在 load_elf_binary 裏,會先對 ELF 文件頭部信息進行解析。然後會加載解釋器 (interpreter)。什麼是解釋器呢?一個程序往往並不是只有可執行程序,而是由一個可執行程序加上 n 個 so 組成。so 是在程序啓動時動態加載的,可能很多人會認爲這個工作是由內核完成的,實際上這個工作是由一個 so 完成的,這個 so 就叫做程序解釋器,在教科書上往往被叫做加載器,也有叫動態鏈接器的。X86_64 上的解釋器文件是 / lib64/ld-linux-x86-64.so.2,這一般是個軟連接文件,它會指向真正的解釋器。內核負責加載解釋器,解釋器負責加載所有其它的 so。很多人可能認爲進程返回用戶空間之後就要直接執行 main 函數了,實際上還早着呢。進程返回用戶空間首先執行的是解釋器的入口函數,解釋器執行完了之後會執行可執行程序的入口函數,入口函數執行完了之後纔會去執行 main 函數。這個正是我們下面兩節要講的內容。
3.3 進程的加載
這一節要講的是解釋器的加載過程,這個過程也被叫做動態鏈接。加載器的實現是在 Glibc 裏面。我們這裏就是大概介紹一下加載器的邏輯,具體的細節大家可以去看參考文獻中的書籍。ELF 格式的可執行程序和共享庫裏面有一個段叫做. dynamic,這個段裏面會記錄程序所依賴的所有 so。so 裏面的. dynamic 段也會記錄自己所依賴的所有 so。解釋器會通過深度優先或者廣度優先的方法找到一個程序所依賴的所有 so,然後加載它們。加載一個 so 會首先解析它的 ELF 頭部信息,然後通過 mmap 爲它的數據段代碼段分配內存,並設置不同的讀寫執行權限。最後會對 so 進行重定位,重定位包括全局數據重定位和函數重定位。
3.4 進程的初始化
進程完成加載之後不是直接就執行 main 函數的,而是會執行 ELF 文件的入口函數。這個入口函數叫做_start,_start 完成一些基本的設置之後會調用__libc_start_main。__libc_start_main 完成一些初始化之後纔會調用 main 函數。你會發現,我們上學的時候講的是程序執行的時候會首先執行 main 函數,實際上在 main 函數執行之前還發生了很多很複雜的事情,只不過這些事情繫統都幫我們悄悄地做了,如果我們想要研究透徹的話還是很麻煩的。

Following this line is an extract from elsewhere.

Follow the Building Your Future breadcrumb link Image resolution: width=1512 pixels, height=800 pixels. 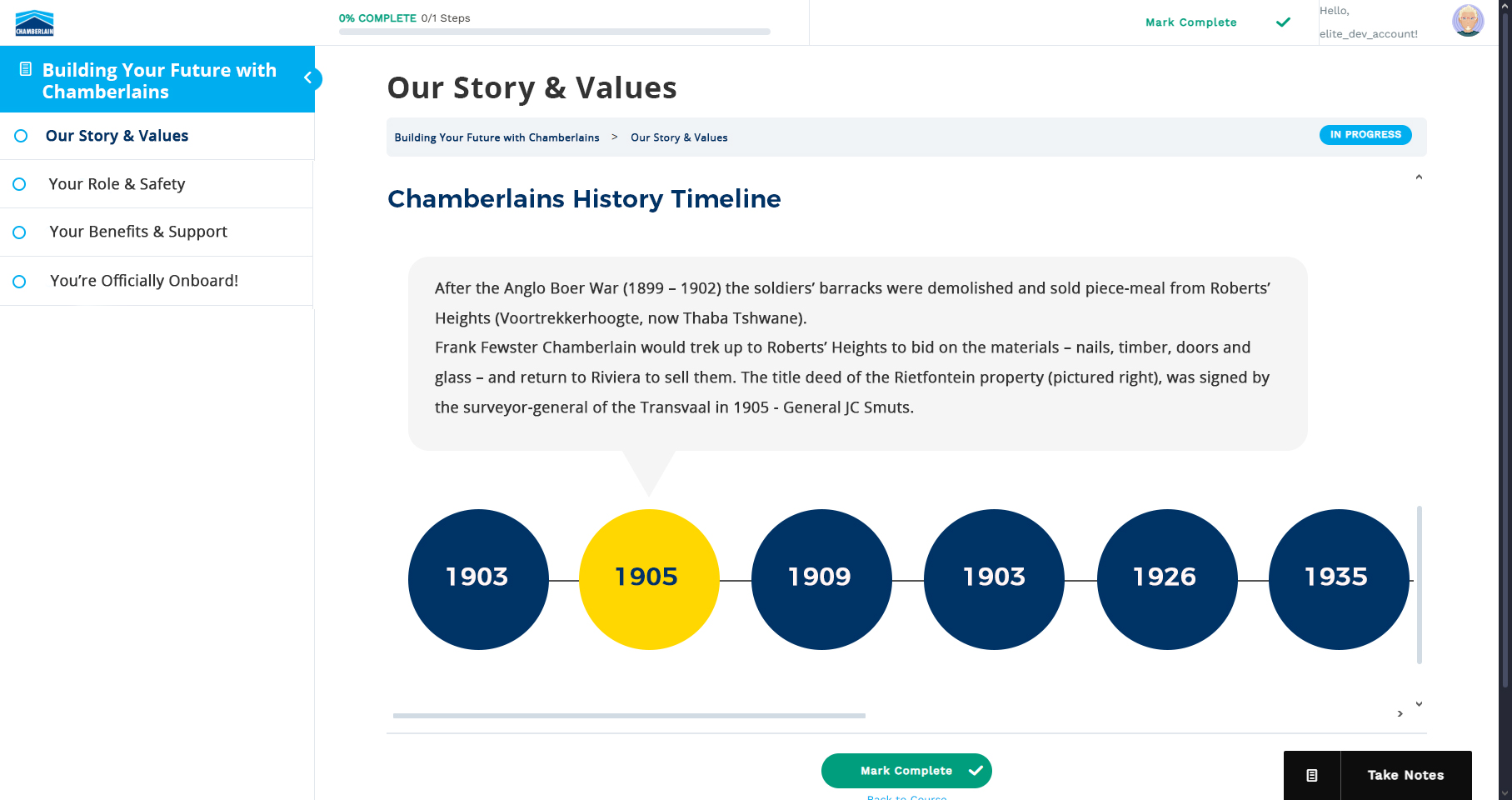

__libc_start_main 的具體細節請參看:
http://dbp-consulting.com/tutorials/debugging/linuxProgramStartup.html
3.5 進程的運行
程序在運行的時候會不停地經歷就緒、運行、阻塞的過程,具體情況請參看《深入理解 Linux 進程調度》。
3.6 進程的死亡
進程執行到最後總會死亡的,進程死亡的原因可以分爲兩大類,正常死亡和非正常死亡。
正常死亡的情況有:
1.main 函數返回。
-
進程調用了 exit、_exit、_Exit 等函數。
-
進程的所有線程都調用了 pthread_exit。
-
主線程調用了 pthread_exit,其他線程都從線程函數返回。
非正常死亡的情況有:
-
進程訪問非法內存而收到信號 SIGSEGV。
-
庫程序發現異常情況給進程發送信號 SIGABRT。
-
在終端上輸入 Ctrl+C 給進程發送信號 SIGINT。
-
通過 kill 命令給進程發送信號 SIGTERM。
-
通過 kill -9 命令給進程發送信號 SIGKILL。
-
進程收到其它一些會導致死亡的信號。
main 函數返回本質上也是調用的 exit,因爲 main 函數外還有一層函數__libc_start_main,它會在 main 函數返回後調用 exit。exit 的實現調用的是系統調用 exit_group,pthread_exit 的實現調用的是系統調用 exit。這裏就體現出了 API 和系統調用的不同。進程由於信號原因而死的,其死亡方法也是內核在信號處理中調用了系統調用 exit_group,只不過是直接調用的函數,沒有走系統調用的流程。系統調用 exit 的作用是殺死線程,系統調用 exit_group 的作用是殺死當前線程,並給同進程的所有其它線程發 SIGKILL 信號,這會導致所有的線程都死亡,從而整個進程也就死了。每個線程死亡的時候都會釋放對進程資源的引用,最後一個線程死亡的時候,資源的引用計數會變成 0,從而會去釋放這個資源。總結一下就是進程的第一個線程創建的時候會去創建進程的資源,進程的最後一個線程死亡的時候會去釋放進程的資源。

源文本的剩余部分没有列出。